* [Activity]: Take every line from the material that has the word "will" in it.

*** Dataset records ***

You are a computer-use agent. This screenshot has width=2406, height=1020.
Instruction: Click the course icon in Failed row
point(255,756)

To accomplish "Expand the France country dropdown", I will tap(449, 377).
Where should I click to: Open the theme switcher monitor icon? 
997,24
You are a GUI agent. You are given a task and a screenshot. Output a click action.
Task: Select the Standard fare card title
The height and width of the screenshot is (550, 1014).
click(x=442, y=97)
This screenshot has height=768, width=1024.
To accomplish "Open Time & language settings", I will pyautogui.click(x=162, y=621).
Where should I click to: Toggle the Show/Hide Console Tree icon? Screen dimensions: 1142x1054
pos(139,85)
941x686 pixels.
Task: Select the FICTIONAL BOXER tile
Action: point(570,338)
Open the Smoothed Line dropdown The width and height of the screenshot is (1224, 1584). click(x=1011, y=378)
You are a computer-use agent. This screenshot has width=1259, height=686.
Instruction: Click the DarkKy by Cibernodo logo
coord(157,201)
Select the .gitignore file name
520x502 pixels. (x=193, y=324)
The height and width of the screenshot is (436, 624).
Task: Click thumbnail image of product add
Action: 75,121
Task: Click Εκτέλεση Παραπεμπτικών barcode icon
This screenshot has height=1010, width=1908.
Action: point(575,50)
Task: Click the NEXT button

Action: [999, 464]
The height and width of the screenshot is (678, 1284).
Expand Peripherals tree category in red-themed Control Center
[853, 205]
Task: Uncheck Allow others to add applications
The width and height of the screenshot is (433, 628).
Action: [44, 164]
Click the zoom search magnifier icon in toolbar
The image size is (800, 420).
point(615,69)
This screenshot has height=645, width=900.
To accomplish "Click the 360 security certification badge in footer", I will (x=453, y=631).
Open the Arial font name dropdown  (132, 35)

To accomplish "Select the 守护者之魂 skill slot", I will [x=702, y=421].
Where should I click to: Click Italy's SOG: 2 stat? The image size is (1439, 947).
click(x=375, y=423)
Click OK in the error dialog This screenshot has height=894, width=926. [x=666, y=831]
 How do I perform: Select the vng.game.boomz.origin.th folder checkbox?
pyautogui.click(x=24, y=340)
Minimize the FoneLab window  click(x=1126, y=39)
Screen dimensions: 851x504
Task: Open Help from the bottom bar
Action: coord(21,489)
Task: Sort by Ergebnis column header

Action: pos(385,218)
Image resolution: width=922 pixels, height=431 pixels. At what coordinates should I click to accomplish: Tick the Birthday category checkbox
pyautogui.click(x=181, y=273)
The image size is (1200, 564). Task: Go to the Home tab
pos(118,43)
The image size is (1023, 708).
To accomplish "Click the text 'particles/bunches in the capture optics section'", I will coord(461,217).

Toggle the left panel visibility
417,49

*** End of Dataset records ***

* [Completed task]:
To accomplish "Expand the France country dropdown", I will tap(449, 377).
To accomplish "Open Time & language settings", I will pyautogui.click(x=162, y=621).
To accomplish "Click the 360 security certification badge in footer", I will (x=453, y=631).
To accomplish "Select the 守护者之魂 skill slot", I will [x=702, y=421].
To accomplish "Click the text 'particles/bunches in the capture optics section'", I will coord(461,217).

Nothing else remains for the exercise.